Set out the records again, keeping every word as it is.
** DATA UNDER STUDY follows **
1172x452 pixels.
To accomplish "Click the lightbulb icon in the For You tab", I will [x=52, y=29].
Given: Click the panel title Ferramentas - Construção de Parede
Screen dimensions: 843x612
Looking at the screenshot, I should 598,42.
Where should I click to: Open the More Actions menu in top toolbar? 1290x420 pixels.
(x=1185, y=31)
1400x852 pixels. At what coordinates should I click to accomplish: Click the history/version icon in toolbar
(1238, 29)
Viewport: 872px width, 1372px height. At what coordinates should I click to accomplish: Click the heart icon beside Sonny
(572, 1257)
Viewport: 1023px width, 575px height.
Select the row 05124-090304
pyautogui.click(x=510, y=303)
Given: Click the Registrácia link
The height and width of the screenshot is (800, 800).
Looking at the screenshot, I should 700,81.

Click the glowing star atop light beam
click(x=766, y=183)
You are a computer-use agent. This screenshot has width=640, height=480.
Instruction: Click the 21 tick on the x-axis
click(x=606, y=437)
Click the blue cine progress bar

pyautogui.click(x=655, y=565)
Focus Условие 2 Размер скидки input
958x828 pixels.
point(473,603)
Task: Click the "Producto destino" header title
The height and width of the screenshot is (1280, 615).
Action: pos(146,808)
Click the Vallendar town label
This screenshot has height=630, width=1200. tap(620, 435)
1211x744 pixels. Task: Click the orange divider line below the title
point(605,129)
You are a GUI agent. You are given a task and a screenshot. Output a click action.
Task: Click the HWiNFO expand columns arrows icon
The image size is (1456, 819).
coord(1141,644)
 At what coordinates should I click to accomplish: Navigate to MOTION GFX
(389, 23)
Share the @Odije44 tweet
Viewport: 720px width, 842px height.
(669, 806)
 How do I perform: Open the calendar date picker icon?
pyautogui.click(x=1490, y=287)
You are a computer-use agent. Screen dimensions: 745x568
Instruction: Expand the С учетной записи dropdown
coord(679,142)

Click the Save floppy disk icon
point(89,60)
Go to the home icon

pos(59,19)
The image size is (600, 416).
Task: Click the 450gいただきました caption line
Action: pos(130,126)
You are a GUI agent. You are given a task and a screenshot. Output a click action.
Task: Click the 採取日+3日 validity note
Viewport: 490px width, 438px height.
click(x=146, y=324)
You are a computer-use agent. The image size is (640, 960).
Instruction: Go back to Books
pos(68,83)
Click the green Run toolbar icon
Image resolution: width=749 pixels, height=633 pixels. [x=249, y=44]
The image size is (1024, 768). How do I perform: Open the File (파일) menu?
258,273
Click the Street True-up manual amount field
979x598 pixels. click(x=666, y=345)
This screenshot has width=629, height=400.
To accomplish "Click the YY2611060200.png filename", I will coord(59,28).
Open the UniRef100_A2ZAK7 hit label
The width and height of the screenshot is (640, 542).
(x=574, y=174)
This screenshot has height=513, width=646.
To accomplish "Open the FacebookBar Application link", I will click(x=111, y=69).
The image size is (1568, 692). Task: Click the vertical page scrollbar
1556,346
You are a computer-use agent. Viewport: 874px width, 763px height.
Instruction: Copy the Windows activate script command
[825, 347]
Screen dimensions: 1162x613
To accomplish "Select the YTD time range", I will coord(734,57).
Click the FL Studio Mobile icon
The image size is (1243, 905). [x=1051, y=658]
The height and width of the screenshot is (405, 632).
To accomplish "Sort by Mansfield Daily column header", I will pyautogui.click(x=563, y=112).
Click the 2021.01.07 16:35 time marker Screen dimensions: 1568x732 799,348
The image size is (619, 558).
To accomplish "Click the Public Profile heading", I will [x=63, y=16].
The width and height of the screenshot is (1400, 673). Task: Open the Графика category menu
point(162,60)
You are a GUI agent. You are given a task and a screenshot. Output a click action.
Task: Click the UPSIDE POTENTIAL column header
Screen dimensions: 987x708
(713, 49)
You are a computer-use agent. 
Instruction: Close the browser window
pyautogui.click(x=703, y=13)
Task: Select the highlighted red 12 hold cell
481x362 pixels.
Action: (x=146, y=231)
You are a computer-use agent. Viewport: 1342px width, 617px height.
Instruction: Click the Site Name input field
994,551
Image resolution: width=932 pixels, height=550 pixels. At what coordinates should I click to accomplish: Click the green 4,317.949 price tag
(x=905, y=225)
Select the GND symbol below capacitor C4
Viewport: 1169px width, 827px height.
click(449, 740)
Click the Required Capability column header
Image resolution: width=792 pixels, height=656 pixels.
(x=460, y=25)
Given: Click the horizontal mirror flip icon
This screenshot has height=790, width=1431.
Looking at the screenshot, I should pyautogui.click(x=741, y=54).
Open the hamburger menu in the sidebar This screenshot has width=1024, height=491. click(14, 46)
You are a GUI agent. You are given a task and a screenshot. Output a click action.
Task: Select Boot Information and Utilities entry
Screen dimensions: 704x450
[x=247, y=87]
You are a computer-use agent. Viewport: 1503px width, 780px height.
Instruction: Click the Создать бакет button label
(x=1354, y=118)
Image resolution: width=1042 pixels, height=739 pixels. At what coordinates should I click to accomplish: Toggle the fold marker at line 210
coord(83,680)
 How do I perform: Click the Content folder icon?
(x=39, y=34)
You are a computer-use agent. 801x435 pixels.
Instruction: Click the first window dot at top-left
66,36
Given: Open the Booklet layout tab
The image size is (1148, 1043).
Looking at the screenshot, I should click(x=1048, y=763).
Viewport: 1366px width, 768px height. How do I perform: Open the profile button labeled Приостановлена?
** End of DATA UNDER STUDY **
YOUR RESPONSE:
1172x452 pixels.
To accomplish "Click the lightbulb icon in the For You tab", I will [x=52, y=29].
Given: Click the panel title Ferramentas - Construção de Parede
Screen dimensions: 843x612
Looking at the screenshot, I should 598,42.
Where should I click to: Open the More Actions menu in top toolbar? 1290x420 pixels.
(x=1185, y=31)
1400x852 pixels. At what coordinates should I click to accomplish: Click the history/version icon in toolbar
(1238, 29)
Viewport: 872px width, 1372px height. At what coordinates should I click to accomplish: Click the heart icon beside Sonny
(572, 1257)
Viewport: 1023px width, 575px height.
Select the row 05124-090304
pyautogui.click(x=510, y=303)
Given: Click the Registrácia link
The height and width of the screenshot is (800, 800).
Looking at the screenshot, I should 700,81.

Click the glowing star atop light beam
click(x=766, y=183)
You are a computer-use agent. This screenshot has width=640, height=480.
Instruction: Click the 21 tick on the x-axis
click(x=606, y=437)
Click the blue cine progress bar

pyautogui.click(x=655, y=565)
Focus Условие 2 Размер скидки input
958x828 pixels.
point(473,603)
Task: Click the "Producto destino" header title
The height and width of the screenshot is (1280, 615).
Action: pos(146,808)
Click the Vallendar town label
This screenshot has height=630, width=1200. tap(620, 435)
1211x744 pixels. Task: Click the orange divider line below the title
point(605,129)
You are a GUI agent. You are given a task and a screenshot. Output a click action.
Task: Click the HWiNFO expand columns arrows icon
The image size is (1456, 819).
coord(1141,644)
 At what coordinates should I click to accomplish: Navigate to MOTION GFX
(389, 23)
Share the @Odije44 tweet
Viewport: 720px width, 842px height.
(669, 806)
 How do I perform: Open the calendar date picker icon?
pyautogui.click(x=1490, y=287)
You are a computer-use agent. Screen dimensions: 745x568
Instruction: Expand the С учетной записи dropdown
coord(679,142)

Click the Save floppy disk icon
point(89,60)
Go to the home icon

pos(59,19)
The image size is (600, 416).
Task: Click the 450gいただきました caption line
Action: pos(130,126)
You are a GUI agent. You are given a task and a screenshot. Output a click action.
Task: Click the 採取日+3日 validity note
Viewport: 490px width, 438px height.
click(x=146, y=324)
You are a computer-use agent. The image size is (640, 960).
Instruction: Go back to Books
pos(68,83)
Click the green Run toolbar icon
Image resolution: width=749 pixels, height=633 pixels. [x=249, y=44]
The image size is (1024, 768). How do I perform: Open the File (파일) menu?
258,273
Click the Street True-up manual amount field
979x598 pixels. click(x=666, y=345)
This screenshot has width=629, height=400.
To accomplish "Click the YY2611060200.png filename", I will coord(59,28).
Open the UniRef100_A2ZAK7 hit label
The width and height of the screenshot is (640, 542).
(x=574, y=174)
This screenshot has height=513, width=646.
To accomplish "Open the FacebookBar Application link", I will click(x=111, y=69).
The image size is (1568, 692). Task: Click the vertical page scrollbar
1556,346
You are a computer-use agent. Viewport: 874px width, 763px height.
Instruction: Copy the Windows activate script command
[825, 347]
Screen dimensions: 1162x613
To accomplish "Select the YTD time range", I will coord(734,57).
Click the FL Studio Mobile icon
The image size is (1243, 905). [x=1051, y=658]
The height and width of the screenshot is (405, 632).
To accomplish "Sort by Mansfield Daily column header", I will pyautogui.click(x=563, y=112).
Click the 2021.01.07 16:35 time marker Screen dimensions: 1568x732 799,348
The image size is (619, 558).
To accomplish "Click the Public Profile heading", I will [x=63, y=16].
The width and height of the screenshot is (1400, 673). Task: Open the Графика category menu
point(162,60)
You are a GUI agent. You are given a task and a screenshot. Output a click action.
Task: Click the UPSIDE POTENTIAL column header
Screen dimensions: 987x708
(713, 49)
You are a computer-use agent. 
Instruction: Close the browser window
pyautogui.click(x=703, y=13)
Task: Select the highlighted red 12 hold cell
481x362 pixels.
Action: (x=146, y=231)
You are a computer-use agent. Viewport: 1342px width, 617px height.
Instruction: Click the Site Name input field
994,551
Image resolution: width=932 pixels, height=550 pixels. At what coordinates should I click to accomplish: Click the green 4,317.949 price tag
(x=905, y=225)
Select the GND symbol below capacitor C4
Viewport: 1169px width, 827px height.
click(449, 740)
Click the Required Capability column header
Image resolution: width=792 pixels, height=656 pixels.
(x=460, y=25)
Given: Click the horizontal mirror flip icon
This screenshot has height=790, width=1431.
Looking at the screenshot, I should pyautogui.click(x=741, y=54).
Open the hamburger menu in the sidebar This screenshot has width=1024, height=491. click(14, 46)
You are a GUI agent. You are given a task and a screenshot. Output a click action.
Task: Select Boot Information and Utilities entry
Screen dimensions: 704x450
[x=247, y=87]
You are a computer-use agent. Viewport: 1503px width, 780px height.
Instruction: Click the Создать бакет button label
(x=1354, y=118)
Image resolution: width=1042 pixels, height=739 pixels. At what coordinates should I click to accomplish: Toggle the fold marker at line 210
coord(83,680)
 How do I perform: Click the Content folder icon?
(x=39, y=34)
You are a computer-use agent. 801x435 pixels.
Instruction: Click the first window dot at top-left
66,36
Given: Open the Booklet layout tab
The image size is (1148, 1043).
Looking at the screenshot, I should click(x=1048, y=763).
Viewport: 1366px width, 768px height. How do I perform: Open the profile button labeled Приостановлена?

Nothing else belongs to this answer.